(Collection entries)
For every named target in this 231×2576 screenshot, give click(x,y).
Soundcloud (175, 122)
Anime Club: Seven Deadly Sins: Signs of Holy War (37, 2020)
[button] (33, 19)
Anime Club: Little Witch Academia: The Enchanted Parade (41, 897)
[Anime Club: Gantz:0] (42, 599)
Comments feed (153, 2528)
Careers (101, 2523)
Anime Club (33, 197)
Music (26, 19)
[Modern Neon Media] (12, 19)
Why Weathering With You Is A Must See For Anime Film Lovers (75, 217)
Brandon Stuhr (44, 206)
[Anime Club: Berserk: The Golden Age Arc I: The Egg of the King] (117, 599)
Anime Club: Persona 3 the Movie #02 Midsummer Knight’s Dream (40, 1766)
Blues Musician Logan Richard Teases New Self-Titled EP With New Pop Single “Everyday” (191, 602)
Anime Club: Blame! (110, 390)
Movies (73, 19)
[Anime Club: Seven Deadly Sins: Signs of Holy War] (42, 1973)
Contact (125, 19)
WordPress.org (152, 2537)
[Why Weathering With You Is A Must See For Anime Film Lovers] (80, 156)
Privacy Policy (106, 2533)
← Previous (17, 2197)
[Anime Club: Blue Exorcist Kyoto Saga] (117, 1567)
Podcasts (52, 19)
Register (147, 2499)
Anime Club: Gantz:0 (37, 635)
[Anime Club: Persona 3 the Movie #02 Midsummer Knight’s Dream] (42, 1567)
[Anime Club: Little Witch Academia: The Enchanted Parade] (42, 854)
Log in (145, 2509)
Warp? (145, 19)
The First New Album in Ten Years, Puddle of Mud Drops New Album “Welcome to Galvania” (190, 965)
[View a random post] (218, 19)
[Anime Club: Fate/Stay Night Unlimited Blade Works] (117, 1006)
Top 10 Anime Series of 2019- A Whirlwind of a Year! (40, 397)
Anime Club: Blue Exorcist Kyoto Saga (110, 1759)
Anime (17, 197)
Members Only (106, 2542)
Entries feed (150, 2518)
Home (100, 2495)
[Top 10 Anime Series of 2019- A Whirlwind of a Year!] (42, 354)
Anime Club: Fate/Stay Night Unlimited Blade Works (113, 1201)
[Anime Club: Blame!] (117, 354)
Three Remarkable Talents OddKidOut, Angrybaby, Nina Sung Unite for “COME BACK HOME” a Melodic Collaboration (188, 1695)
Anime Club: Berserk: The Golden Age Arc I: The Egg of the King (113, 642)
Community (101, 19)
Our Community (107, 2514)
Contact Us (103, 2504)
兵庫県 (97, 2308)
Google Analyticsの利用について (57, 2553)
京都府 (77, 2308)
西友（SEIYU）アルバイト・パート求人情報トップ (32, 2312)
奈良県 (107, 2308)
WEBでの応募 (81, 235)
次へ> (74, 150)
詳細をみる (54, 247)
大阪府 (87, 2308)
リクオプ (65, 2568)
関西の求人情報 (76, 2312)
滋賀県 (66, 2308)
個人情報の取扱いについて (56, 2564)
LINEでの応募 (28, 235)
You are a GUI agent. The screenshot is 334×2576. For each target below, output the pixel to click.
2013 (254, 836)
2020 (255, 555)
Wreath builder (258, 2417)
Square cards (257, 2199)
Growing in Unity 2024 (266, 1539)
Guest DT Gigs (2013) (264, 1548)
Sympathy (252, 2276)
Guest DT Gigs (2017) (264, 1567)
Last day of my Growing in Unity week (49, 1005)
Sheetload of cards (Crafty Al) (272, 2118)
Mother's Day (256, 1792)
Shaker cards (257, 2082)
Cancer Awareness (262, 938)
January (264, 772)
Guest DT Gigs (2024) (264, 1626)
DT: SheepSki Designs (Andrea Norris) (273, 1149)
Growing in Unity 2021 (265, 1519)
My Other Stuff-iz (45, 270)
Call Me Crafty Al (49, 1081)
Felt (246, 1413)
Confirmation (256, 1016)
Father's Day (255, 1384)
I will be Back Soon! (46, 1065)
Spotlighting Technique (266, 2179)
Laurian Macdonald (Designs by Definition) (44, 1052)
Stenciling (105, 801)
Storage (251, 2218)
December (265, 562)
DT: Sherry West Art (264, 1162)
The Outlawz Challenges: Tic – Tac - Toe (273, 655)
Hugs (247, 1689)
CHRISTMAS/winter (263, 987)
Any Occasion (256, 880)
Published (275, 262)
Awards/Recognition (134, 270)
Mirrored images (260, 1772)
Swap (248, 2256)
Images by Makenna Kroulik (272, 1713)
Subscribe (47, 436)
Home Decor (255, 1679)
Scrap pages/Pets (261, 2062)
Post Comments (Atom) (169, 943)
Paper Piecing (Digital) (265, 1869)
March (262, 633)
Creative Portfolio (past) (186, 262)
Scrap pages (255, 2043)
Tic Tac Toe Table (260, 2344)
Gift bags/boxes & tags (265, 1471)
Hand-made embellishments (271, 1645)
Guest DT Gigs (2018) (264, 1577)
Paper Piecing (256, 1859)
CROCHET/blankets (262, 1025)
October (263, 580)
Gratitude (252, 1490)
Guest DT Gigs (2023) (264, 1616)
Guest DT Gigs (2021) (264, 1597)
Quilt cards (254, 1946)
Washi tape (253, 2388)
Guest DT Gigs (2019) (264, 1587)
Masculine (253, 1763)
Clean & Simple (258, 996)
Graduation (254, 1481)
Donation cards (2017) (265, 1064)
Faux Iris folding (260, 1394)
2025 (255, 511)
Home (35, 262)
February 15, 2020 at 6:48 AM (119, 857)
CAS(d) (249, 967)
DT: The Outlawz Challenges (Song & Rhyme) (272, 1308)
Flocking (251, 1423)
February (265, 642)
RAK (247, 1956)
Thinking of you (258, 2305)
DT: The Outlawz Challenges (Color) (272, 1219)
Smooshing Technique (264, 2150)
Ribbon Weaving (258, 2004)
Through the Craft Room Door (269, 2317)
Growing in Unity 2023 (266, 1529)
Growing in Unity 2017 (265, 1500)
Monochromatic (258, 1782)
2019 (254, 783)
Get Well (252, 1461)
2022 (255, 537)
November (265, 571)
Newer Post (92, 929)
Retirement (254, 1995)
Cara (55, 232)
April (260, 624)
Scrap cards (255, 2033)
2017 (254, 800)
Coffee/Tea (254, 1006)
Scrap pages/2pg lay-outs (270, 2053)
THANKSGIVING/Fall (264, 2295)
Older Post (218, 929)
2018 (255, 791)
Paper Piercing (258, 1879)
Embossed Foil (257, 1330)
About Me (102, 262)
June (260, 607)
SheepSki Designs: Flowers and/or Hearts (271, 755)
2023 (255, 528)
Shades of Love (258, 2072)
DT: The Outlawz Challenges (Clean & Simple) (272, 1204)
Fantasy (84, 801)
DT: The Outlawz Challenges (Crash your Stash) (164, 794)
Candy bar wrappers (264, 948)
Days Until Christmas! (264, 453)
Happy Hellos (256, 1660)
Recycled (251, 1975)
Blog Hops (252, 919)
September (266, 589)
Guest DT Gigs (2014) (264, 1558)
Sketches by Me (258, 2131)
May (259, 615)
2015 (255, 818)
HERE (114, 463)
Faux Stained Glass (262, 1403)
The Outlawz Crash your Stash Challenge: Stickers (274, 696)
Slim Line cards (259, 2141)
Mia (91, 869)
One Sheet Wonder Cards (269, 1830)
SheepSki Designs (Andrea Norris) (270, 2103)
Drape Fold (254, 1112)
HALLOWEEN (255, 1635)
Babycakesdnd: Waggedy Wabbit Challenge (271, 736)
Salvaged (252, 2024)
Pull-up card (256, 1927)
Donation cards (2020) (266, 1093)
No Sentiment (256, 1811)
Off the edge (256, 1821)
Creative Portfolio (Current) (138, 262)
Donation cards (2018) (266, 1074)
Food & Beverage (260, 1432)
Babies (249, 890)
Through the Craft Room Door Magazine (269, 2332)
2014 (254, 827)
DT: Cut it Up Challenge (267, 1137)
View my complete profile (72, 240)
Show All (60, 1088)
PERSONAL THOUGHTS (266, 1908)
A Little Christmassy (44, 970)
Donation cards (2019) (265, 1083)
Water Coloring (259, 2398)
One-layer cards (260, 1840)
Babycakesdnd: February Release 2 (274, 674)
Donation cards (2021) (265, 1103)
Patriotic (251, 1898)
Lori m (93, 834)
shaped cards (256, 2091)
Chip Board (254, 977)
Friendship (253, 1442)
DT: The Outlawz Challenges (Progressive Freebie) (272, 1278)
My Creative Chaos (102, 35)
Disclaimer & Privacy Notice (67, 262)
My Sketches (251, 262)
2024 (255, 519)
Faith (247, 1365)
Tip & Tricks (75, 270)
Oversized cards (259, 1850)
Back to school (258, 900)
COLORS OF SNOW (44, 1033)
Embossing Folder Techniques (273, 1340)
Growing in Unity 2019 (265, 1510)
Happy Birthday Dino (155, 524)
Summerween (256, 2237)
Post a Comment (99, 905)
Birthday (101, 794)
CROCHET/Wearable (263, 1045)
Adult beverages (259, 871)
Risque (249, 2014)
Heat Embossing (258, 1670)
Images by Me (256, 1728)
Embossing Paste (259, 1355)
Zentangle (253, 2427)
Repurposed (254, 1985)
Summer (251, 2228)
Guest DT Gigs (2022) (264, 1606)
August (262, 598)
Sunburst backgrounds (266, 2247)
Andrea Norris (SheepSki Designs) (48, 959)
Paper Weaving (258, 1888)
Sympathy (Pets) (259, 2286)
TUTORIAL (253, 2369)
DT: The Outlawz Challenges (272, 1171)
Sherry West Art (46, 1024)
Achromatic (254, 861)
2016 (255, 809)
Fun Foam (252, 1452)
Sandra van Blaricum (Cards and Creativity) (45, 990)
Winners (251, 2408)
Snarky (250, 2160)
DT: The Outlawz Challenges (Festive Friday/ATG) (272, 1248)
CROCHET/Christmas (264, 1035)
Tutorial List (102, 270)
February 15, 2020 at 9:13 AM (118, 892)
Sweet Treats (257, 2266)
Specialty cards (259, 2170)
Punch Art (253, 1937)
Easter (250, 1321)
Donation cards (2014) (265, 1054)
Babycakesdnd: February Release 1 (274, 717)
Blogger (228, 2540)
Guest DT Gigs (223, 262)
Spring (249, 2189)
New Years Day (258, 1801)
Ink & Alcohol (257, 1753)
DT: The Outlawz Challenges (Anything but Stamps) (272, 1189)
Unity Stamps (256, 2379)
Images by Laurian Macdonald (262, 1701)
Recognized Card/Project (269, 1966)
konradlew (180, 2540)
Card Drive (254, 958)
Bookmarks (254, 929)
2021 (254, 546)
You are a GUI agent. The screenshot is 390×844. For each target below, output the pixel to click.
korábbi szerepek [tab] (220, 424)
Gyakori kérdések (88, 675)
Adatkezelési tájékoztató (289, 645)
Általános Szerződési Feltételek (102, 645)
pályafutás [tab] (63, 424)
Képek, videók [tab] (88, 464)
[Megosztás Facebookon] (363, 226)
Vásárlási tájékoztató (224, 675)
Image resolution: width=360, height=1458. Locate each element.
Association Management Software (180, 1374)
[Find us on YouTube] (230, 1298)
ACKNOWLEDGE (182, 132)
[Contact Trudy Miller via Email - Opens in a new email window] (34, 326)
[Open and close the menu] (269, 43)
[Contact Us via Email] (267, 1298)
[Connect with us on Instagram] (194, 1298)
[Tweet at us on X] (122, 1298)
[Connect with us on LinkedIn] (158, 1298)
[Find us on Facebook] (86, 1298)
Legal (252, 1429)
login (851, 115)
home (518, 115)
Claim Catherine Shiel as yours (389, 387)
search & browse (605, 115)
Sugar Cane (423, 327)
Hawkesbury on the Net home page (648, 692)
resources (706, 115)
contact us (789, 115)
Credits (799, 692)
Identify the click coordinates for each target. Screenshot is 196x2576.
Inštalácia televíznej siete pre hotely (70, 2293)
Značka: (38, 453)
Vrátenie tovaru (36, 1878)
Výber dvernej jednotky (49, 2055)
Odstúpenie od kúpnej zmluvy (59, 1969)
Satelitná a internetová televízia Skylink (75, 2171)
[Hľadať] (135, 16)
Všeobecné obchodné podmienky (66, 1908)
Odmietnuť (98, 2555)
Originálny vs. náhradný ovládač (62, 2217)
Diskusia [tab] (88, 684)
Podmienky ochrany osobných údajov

WHAT NEEDS TO BE DONE: Above are the records. Copy the lines beginning at the one that has "Tutorial List (102, 270)" and ending with the one that has "search & browse (605, 115)", unchanged.

ANSWER SECTION:
Tutorial List (102, 270)
February 15, 2020 at 9:13 AM (118, 892)
Sweet Treats (257, 2266)
Specialty cards (259, 2170)
Punch Art (253, 1937)
Easter (250, 1321)
Donation cards (2014) (265, 1054)
Babycakesdnd: February Release 1 (274, 717)
Blogger (228, 2540)
Guest DT Gigs (223, 262)
Spring (249, 2189)
New Years Day (258, 1801)
Ink & Alcohol (257, 1753)
DT: The Outlawz Challenges (Anything but Stamps) (272, 1189)
Unity Stamps (256, 2379)
Images by Laurian Macdonald (262, 1701)
Recognized Card/Project (269, 1966)
konradlew (180, 2540)
Card Drive (254, 958)
Bookmarks (254, 929)
2021 (254, 546)
You are a GUI agent. The screenshot is 390×844. For each target below, output the pixel to click.
korábbi szerepek [tab] (220, 424)
Gyakori kérdések (88, 675)
Adatkezelési tájékoztató (289, 645)
Általános Szerződési Feltételek (102, 645)
pályafutás [tab] (63, 424)
Képek, videók [tab] (88, 464)
[Megosztás Facebookon] (363, 226)
Vásárlási tájékoztató (224, 675)
Image resolution: width=360, height=1458. Locate each element.
Association Management Software (180, 1374)
[Find us on YouTube] (230, 1298)
ACKNOWLEDGE (182, 132)
[Contact Trudy Miller via Email - Opens in a new email window] (34, 326)
[Open and close the menu] (269, 43)
[Contact Us via Email] (267, 1298)
[Connect with us on Instagram] (194, 1298)
[Tweet at us on X] (122, 1298)
[Connect with us on LinkedIn] (158, 1298)
[Find us on Facebook] (86, 1298)
Legal (252, 1429)
login (851, 115)
home (518, 115)
Claim Catherine Shiel as yours (389, 387)
search & browse (605, 115)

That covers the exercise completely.